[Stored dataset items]
§ §

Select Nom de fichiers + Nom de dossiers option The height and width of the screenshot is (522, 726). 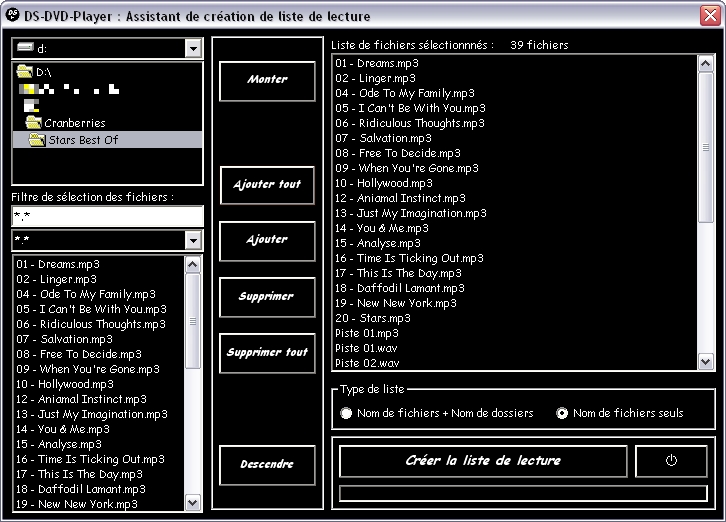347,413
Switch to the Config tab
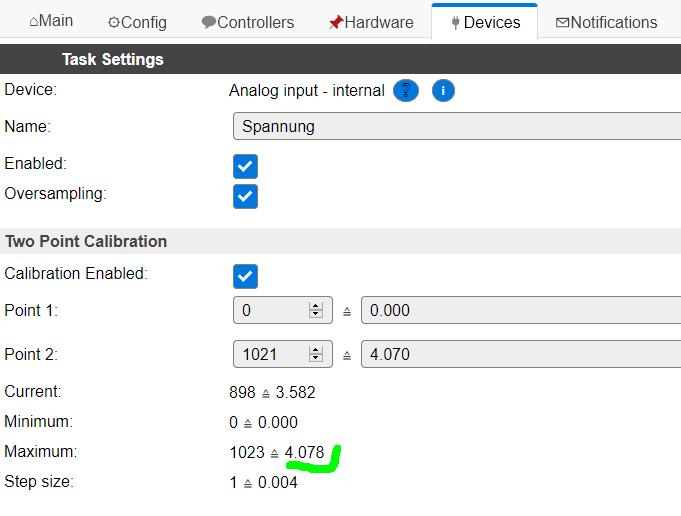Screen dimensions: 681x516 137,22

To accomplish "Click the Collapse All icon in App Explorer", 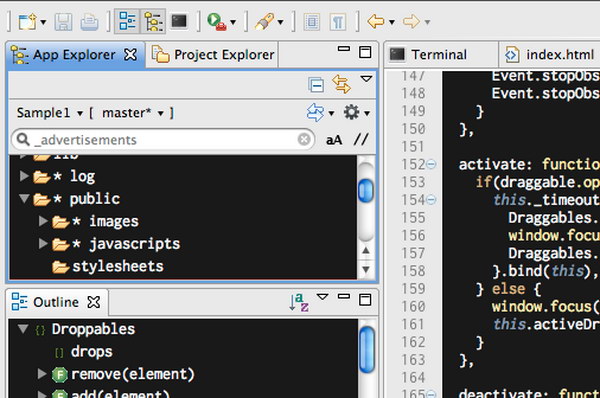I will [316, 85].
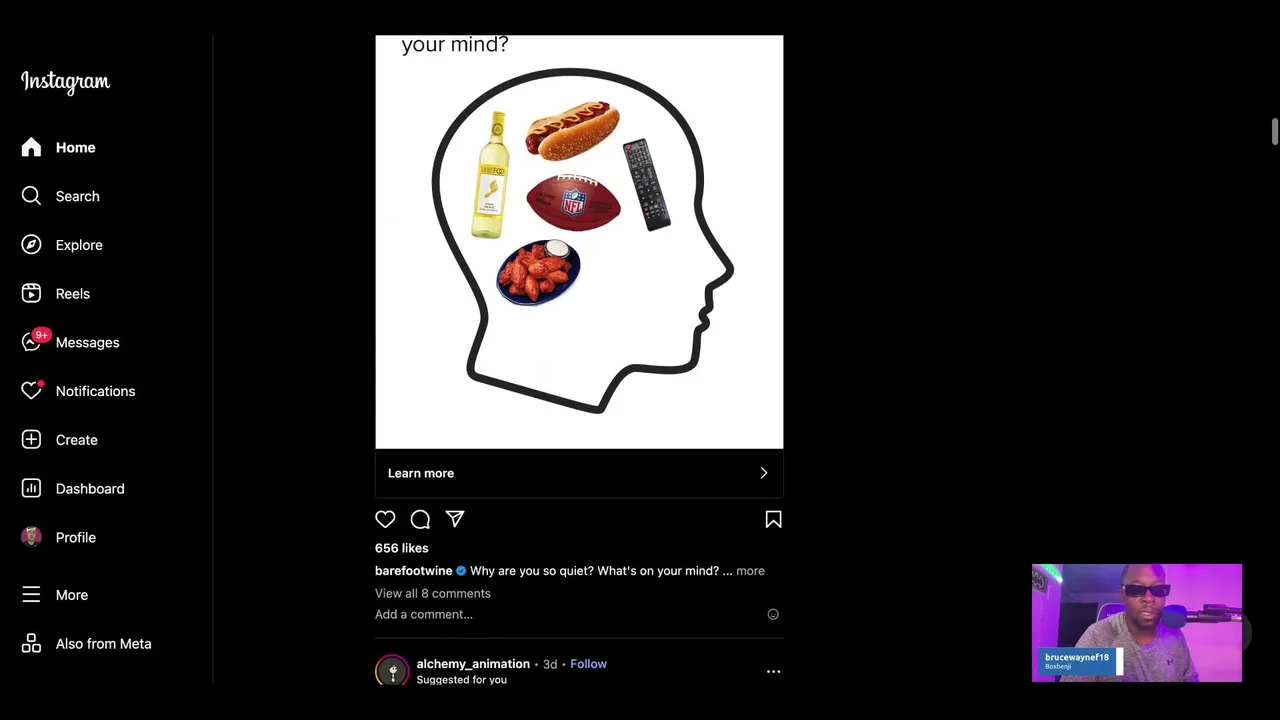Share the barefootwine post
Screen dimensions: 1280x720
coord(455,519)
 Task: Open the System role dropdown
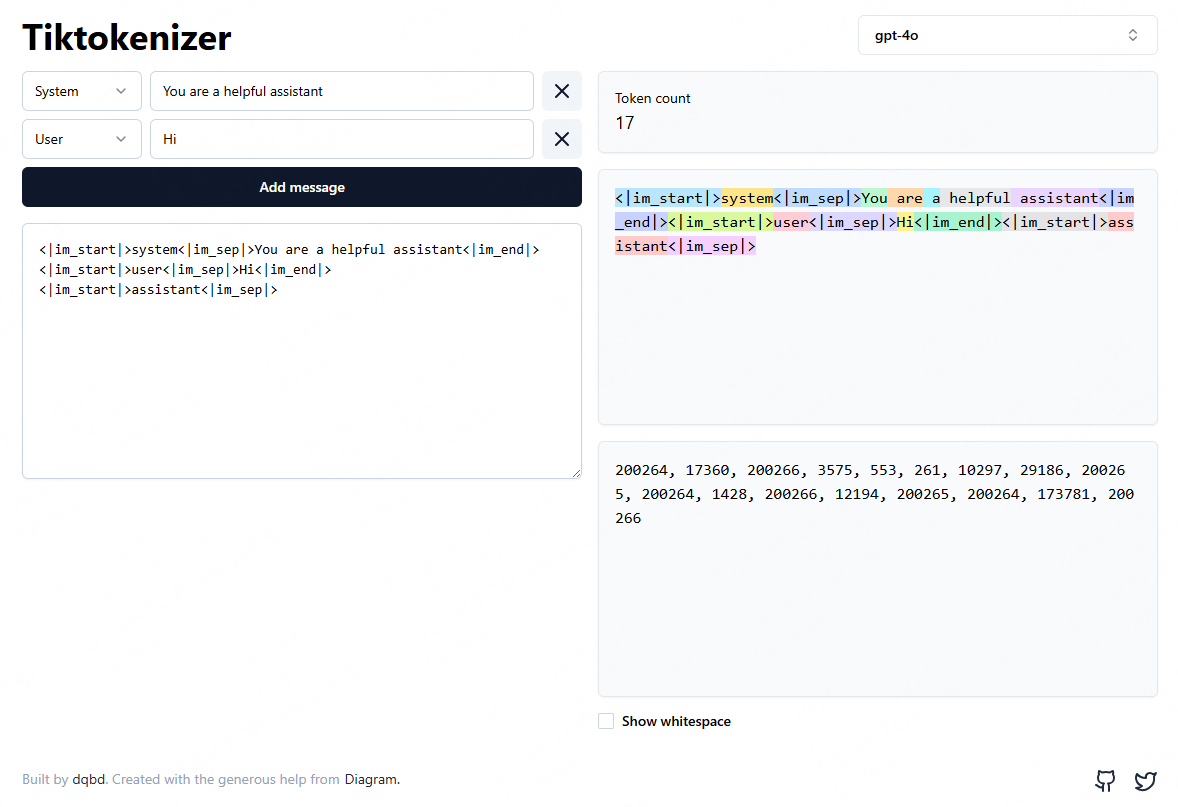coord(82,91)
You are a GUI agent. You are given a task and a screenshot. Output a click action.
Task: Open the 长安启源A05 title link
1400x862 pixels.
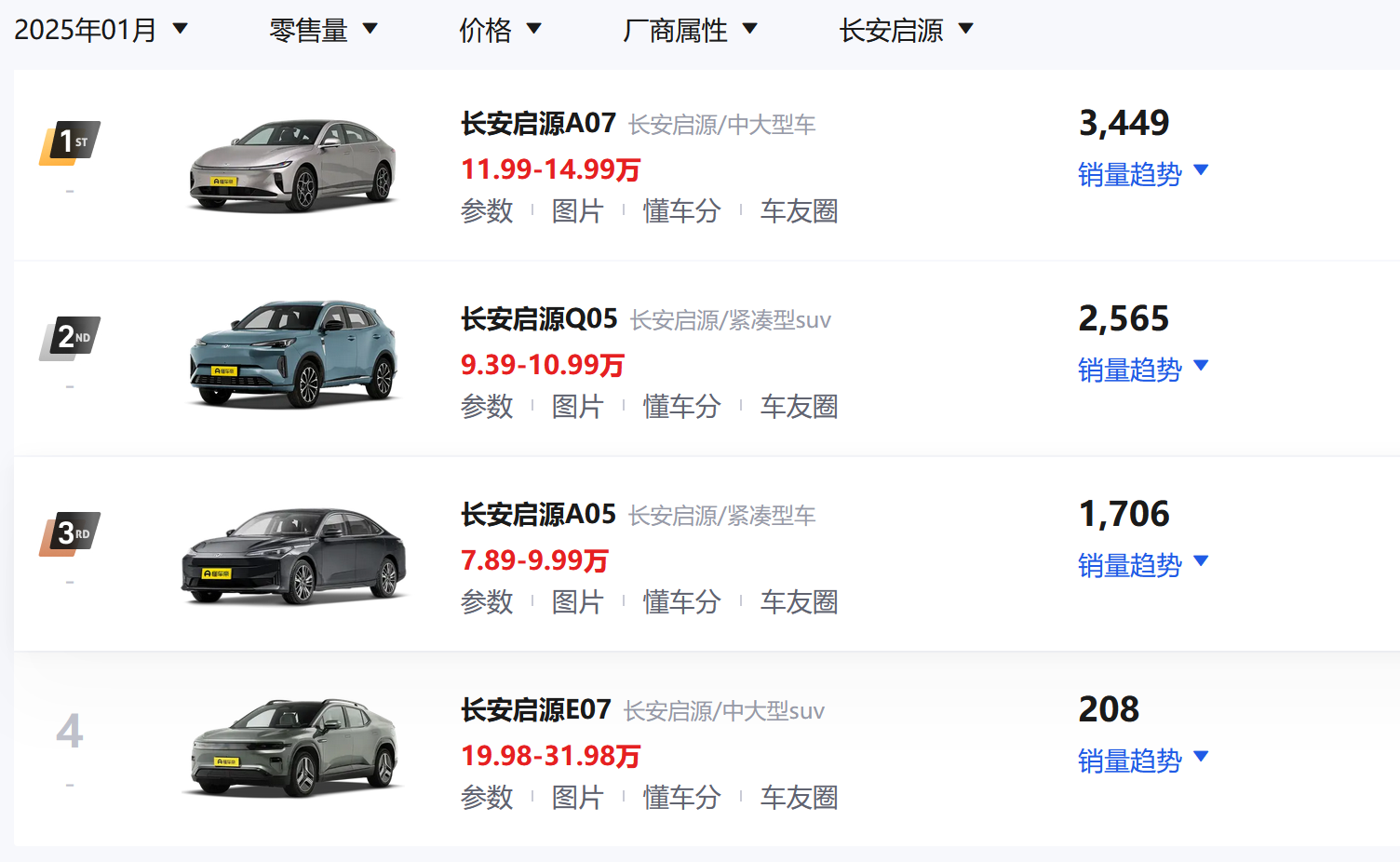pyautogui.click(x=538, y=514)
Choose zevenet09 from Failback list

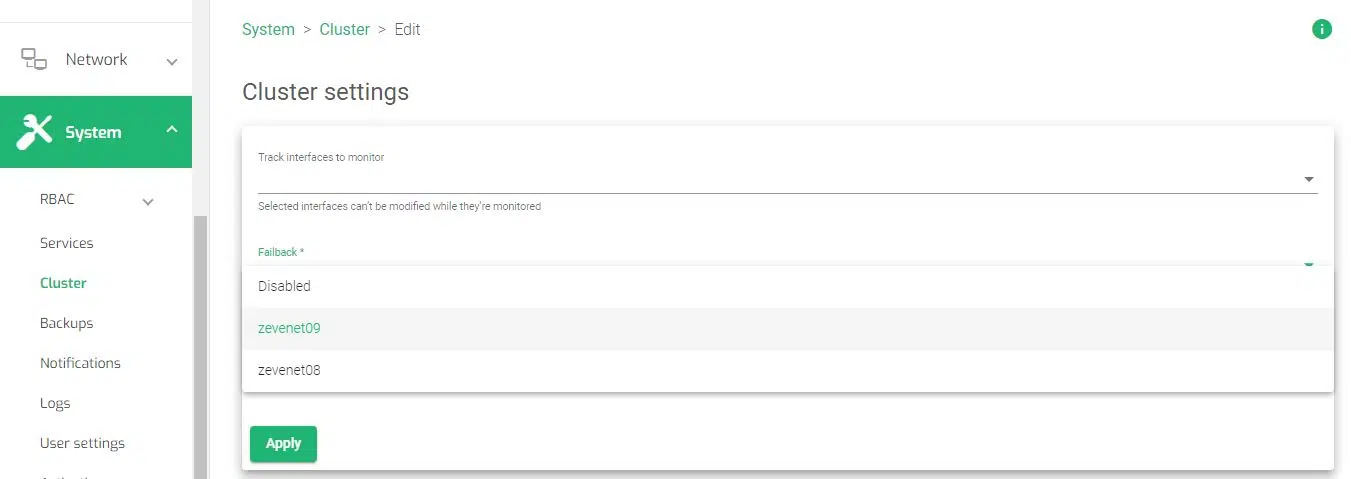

§ §

(Task instructions): Only the lines from the one containing "You are a GUI" through the end of the records should be copied, exactly and with both ends included; the pictures should not.

(Task response):
You are a GUI agent. You are given a task and a screenshot. Output a click action.
Task: Open the 长安启源A05 title link
1400x862 pixels.
pyautogui.click(x=538, y=514)
Choose zevenet09 from Failback list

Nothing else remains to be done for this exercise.